*** Opening DATA EXCERPTS ***

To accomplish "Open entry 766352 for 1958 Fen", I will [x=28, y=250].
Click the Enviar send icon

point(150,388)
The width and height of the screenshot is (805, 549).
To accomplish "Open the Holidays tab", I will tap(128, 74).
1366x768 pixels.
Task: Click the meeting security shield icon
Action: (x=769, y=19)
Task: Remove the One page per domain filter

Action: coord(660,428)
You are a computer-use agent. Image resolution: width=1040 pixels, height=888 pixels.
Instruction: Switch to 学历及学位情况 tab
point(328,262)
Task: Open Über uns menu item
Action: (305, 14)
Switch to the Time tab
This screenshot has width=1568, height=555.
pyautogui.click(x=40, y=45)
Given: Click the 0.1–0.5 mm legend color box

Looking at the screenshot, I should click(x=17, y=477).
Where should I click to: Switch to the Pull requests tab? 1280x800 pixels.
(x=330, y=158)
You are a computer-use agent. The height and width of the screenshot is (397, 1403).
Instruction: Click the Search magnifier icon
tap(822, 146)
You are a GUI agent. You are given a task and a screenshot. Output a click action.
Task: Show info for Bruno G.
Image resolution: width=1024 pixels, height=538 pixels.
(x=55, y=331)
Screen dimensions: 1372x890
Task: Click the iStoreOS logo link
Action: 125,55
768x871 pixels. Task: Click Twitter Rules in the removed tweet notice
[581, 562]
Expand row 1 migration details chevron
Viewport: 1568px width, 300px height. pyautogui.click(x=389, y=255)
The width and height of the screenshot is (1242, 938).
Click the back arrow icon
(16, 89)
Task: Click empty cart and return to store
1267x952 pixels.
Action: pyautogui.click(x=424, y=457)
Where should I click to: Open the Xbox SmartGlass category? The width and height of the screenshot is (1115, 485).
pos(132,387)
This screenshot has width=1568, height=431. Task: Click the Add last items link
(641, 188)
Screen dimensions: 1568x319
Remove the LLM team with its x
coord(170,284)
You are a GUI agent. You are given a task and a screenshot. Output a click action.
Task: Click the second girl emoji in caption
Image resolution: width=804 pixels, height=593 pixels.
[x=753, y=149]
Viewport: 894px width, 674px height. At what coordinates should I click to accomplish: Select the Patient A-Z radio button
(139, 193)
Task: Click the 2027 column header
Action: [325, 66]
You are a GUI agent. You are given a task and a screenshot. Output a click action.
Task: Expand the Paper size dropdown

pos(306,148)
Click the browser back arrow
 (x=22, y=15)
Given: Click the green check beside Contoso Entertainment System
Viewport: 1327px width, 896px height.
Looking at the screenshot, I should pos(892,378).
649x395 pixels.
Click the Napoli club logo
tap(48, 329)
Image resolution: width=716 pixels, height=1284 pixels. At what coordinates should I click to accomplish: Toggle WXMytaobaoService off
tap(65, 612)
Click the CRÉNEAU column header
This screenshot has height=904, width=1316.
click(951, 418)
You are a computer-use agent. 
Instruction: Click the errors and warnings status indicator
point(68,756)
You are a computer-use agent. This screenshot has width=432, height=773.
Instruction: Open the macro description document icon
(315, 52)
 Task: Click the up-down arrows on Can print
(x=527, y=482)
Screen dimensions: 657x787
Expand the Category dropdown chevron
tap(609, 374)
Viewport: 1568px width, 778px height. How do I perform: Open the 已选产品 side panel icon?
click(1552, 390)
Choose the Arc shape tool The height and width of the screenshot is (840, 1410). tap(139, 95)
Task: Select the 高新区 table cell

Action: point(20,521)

*** Closing DATA EXCERPTS ***

**ABOUT THIS EXERCISE**
Only the lines from the one that holds "Choose the Arc" through the end of the records should appear in the answer, each restated exactly.

**SOLVED EXERCISE**
Choose the Arc shape tool The height and width of the screenshot is (840, 1410). tap(139, 95)
Task: Select the 高新区 table cell

Action: point(20,521)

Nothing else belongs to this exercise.